New research has highlighted that abandoned subdomains are becoming an increased security risk for businesses.

Subdomains are often set up by companies for use external services, but are often not disabled when those services stop.

This creates a loophole for attackers.

Ownership of subdomains are not always properly validated by service providers, allowing attackers to set up new accounts and abuse subdomains forgotten by companies.

While removing or update DNS entries for subdomains they are no longer actively used sounds like common practice, this oversight is apparently widespread among companies.

Detectify, the Stockholm-based provider of website security scanning services who did the research, says it identified at least 17 service providers who do not handle the subdomain ownership verification properly.

Detectify named Heroku, Github, Bitbucket, Squarespace, Shopify, Desk, Teamwork, Unbounce, Helpjuice, HelpScout, Pingdom, Tictail, Campaign Monitor, CargoCollective, StatusPage.io and Tumblr as service providers not verifying

"We've also identified at least 200 organisations which are currently affected," the researchers said in a blog post. "In many cases, we are talking NASDAQ-listed, top 100 Alexa rank domains."

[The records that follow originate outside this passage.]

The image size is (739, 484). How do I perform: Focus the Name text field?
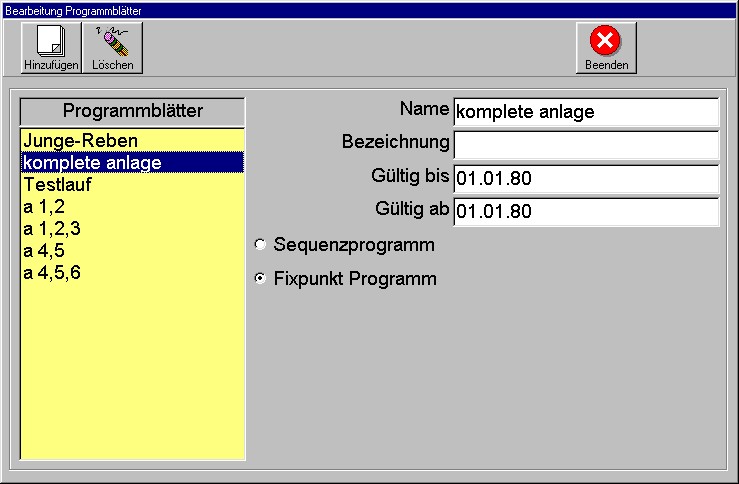point(585,112)
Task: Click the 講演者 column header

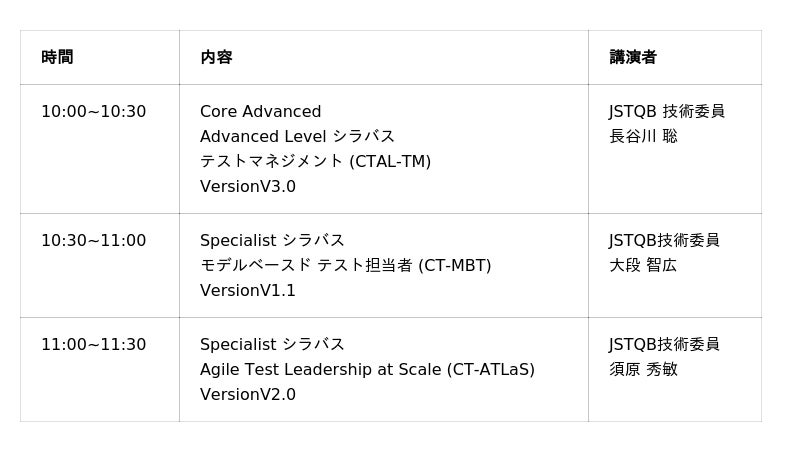Action: tap(633, 58)
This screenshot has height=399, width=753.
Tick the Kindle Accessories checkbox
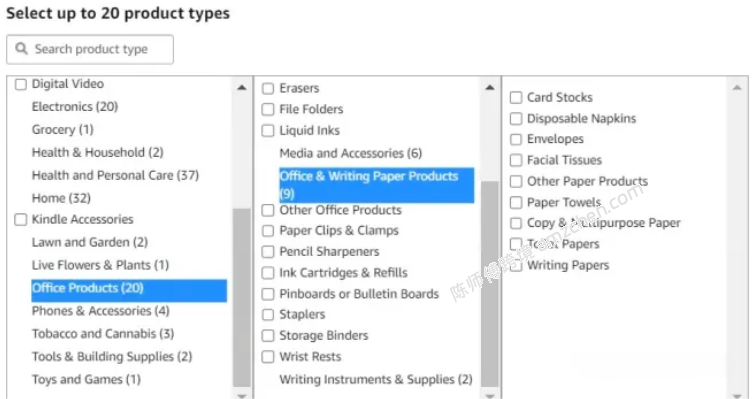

While this type of vulnerability may not be considered new, Detectify says there are many aspects to the problem. A domain owner who forgets to remove the DNS-entry, the service provider who doesn't remind the domain owner to remove the DNS-entry, and the service provider who does not validate more when a new account is trying to use the same account as before.

While the risk to website owners varies depending on what can be done of a third party service once a domain is pointed to it, if web pages or redirects are set up, attackers could exploit the situation to launch credible phishing attacks by creating rogue copies of the main website.

Some of the subdomains exposed to this form of hijacking that were found by Detectify belonged to various types of organisations including government agencies, health services providers, insurance companies and banks.